Hawick played his club football with Wagga in country New South Wales for the 1957 & 58 season. He fought a landmark battle against the NSWRFL in 1958 when after having signed a contract with North Sydney he reneged, chose to stay in Wagga and was disqualified by the League. An equity court ruled that the disqualification was a denial of natural justice and he was able to play the season in Wagga and was still selected in the state and the national team that year.

Hawick was lured to North Sydney for the 1959 & 1960 seasons. He returned to country rugby league with Wagga from 1961 and his playing career ended there in 1963 a result of another broken jaw.

Representative
Hawick made six Test appearances for the Australian national side. He also played eight games for New South Wales including appearances in 1957 & 58 when his club football was played in the country..
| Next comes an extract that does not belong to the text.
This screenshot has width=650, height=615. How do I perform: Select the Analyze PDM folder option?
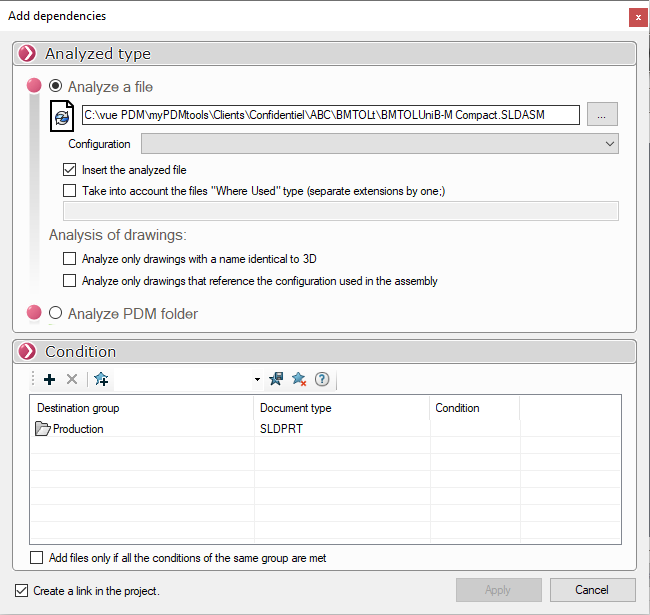click(56, 313)
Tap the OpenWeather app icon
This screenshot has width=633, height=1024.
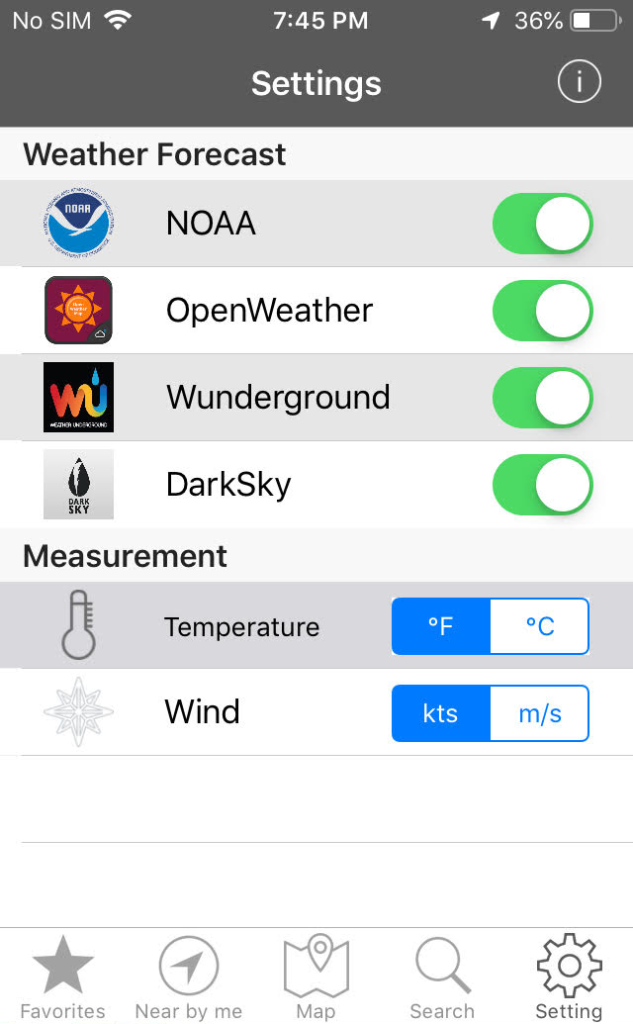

Hawick toured with the Kangaroos to Great Britain in 1952–53, playing two tests, another 16 tour matches and scoring eight tries. He also toured to New Zealand with the Kangaroos in 1953 playing two tests, six other tour matches and scoring two tries and kicking three goals. Hawick played in the first World Cup in 1954 and was part of the 1957 World Cup-winning team.

Accolades
In 2004 he was named by Souths in their South Sydney Dream Team, which consisted of seventeen players and a coach representing the club from 1908 through to 2004.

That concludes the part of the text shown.